Instructions to follow:
Restate exactly the lines below, from the one containing "Task: Switch to theater mode" through the final line, and leave out the pictures.

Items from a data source

::::

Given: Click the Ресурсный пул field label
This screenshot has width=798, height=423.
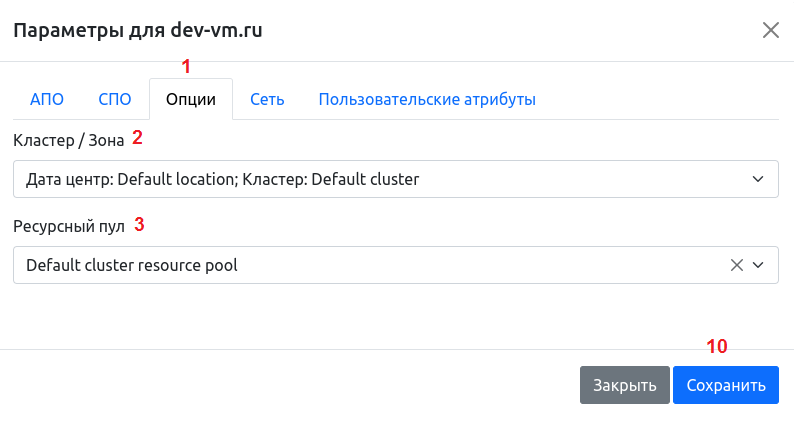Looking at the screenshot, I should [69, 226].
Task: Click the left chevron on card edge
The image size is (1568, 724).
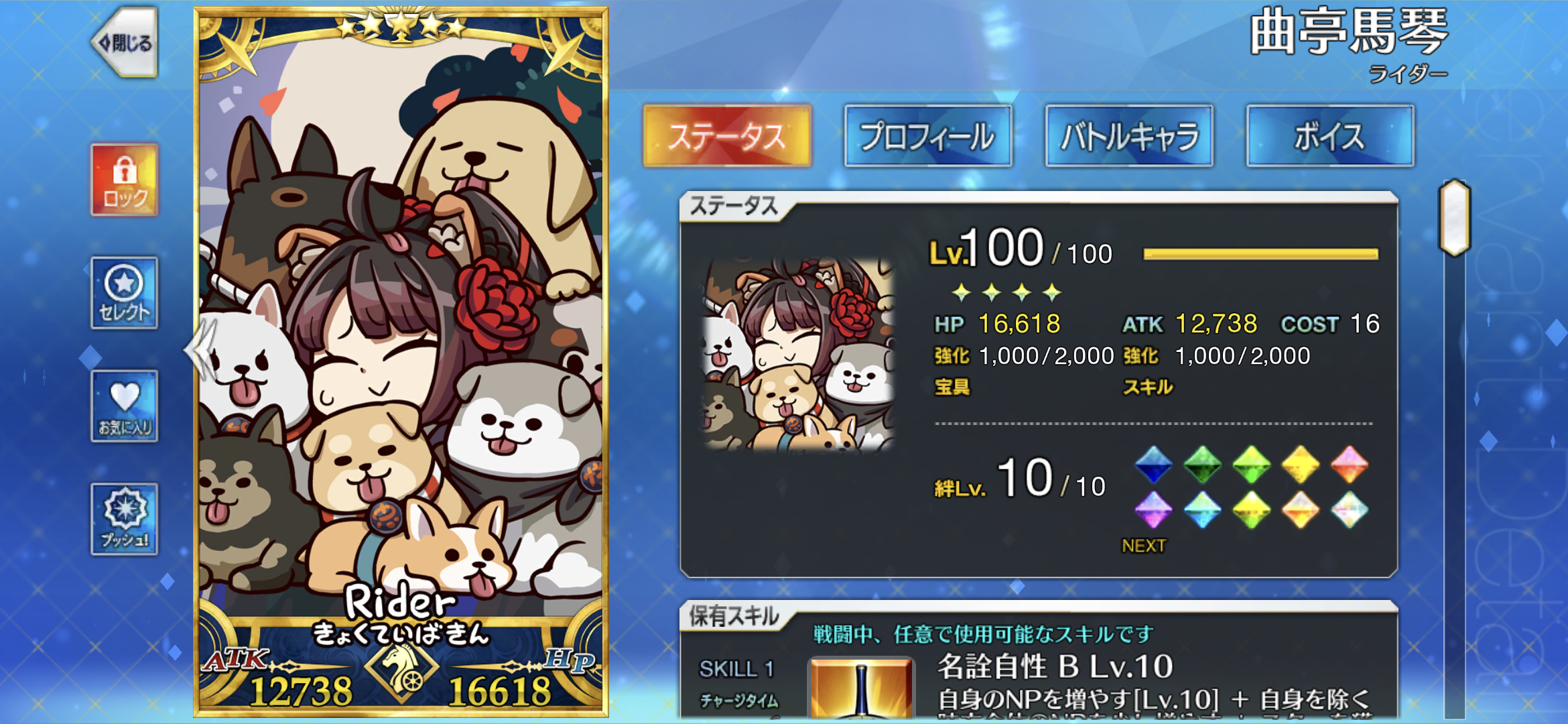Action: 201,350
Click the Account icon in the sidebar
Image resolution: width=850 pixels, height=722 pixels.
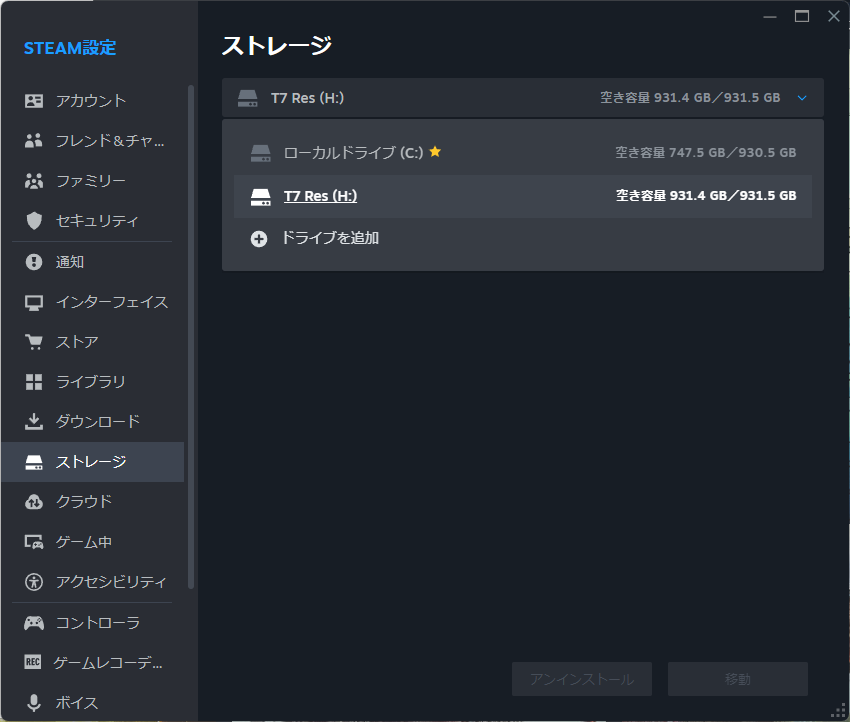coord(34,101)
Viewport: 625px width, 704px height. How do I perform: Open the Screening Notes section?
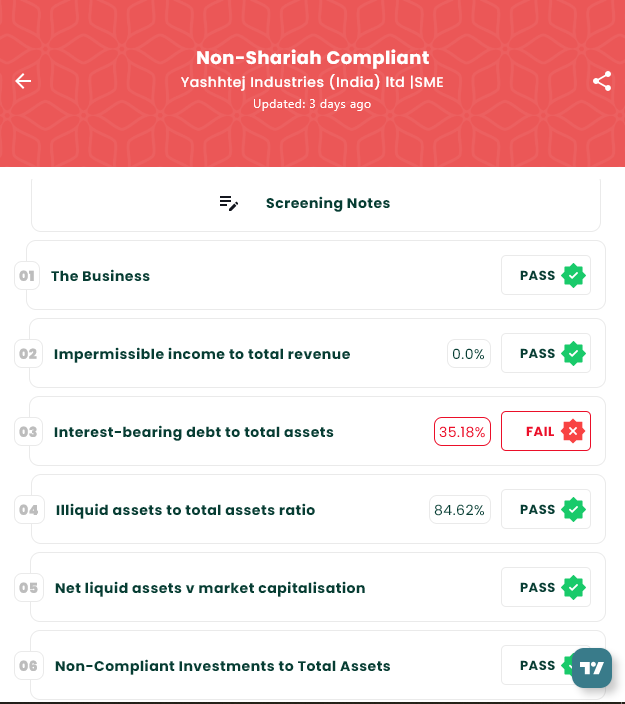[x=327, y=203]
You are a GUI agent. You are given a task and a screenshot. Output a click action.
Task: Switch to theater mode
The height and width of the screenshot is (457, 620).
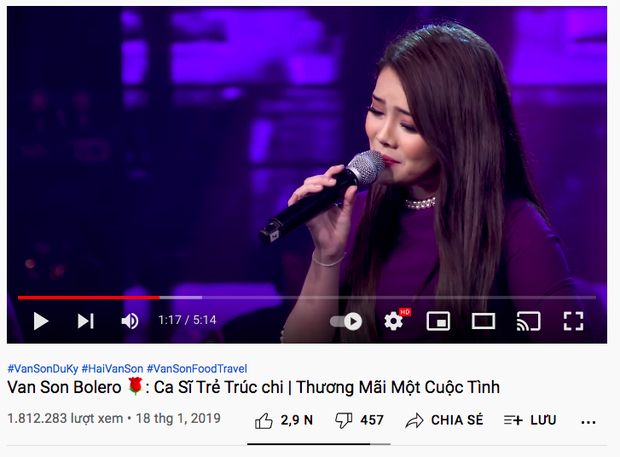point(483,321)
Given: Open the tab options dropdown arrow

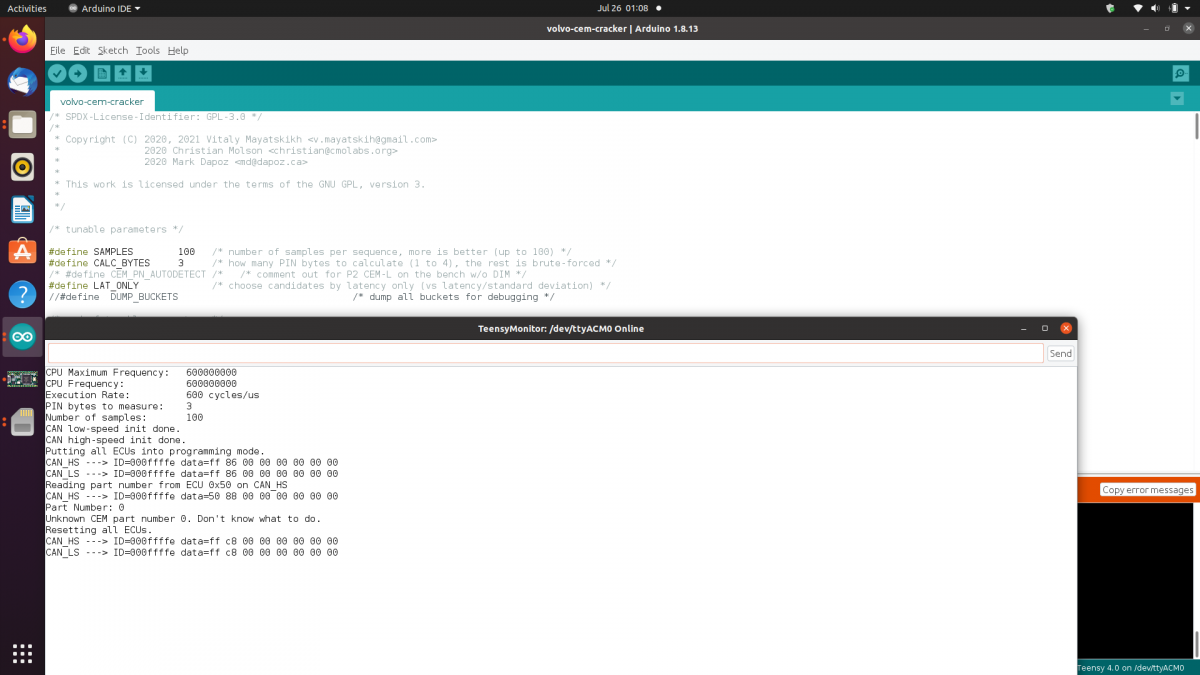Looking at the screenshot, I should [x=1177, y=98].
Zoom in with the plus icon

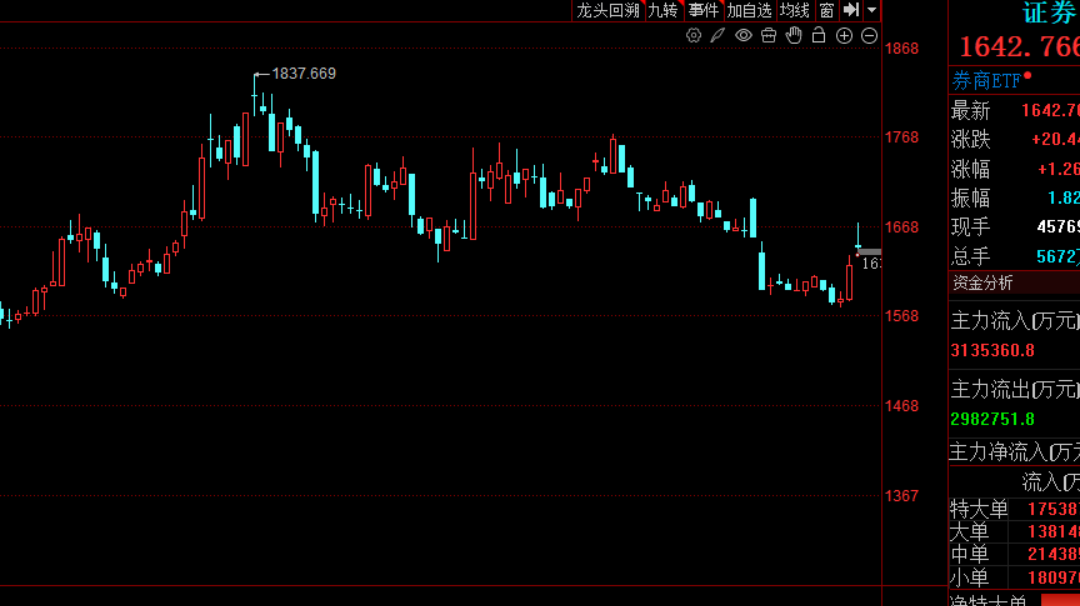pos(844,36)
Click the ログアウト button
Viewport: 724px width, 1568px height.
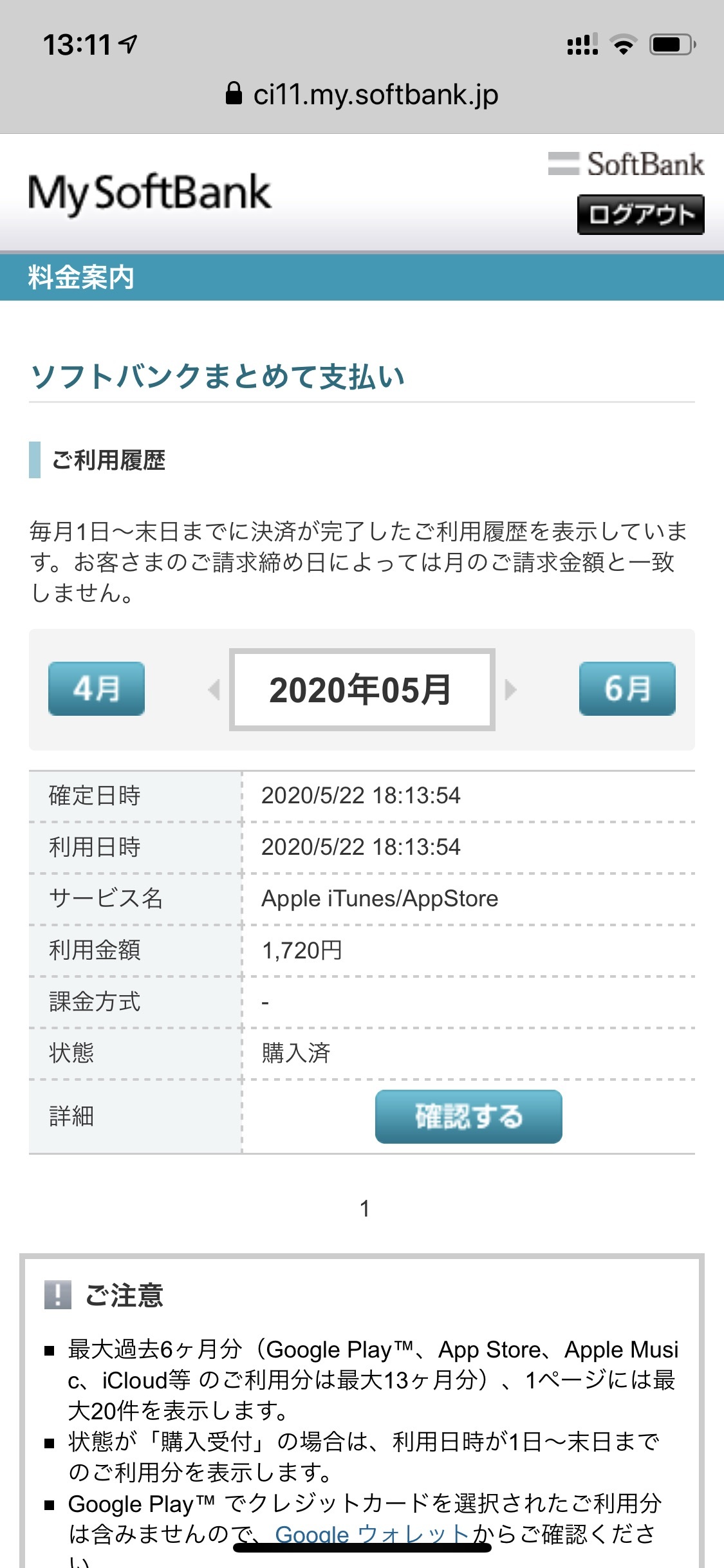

::::

Written answer:
Task: Switch to theater mode
The height and width of the screenshot is (457, 620).
point(483,321)
Given: Open the tab options dropdown arrow

Looking at the screenshot, I should [x=1177, y=98].
Zoom in with the plus icon

pos(844,36)
Click the ログアウト button
Viewport: 724px width, 1568px height.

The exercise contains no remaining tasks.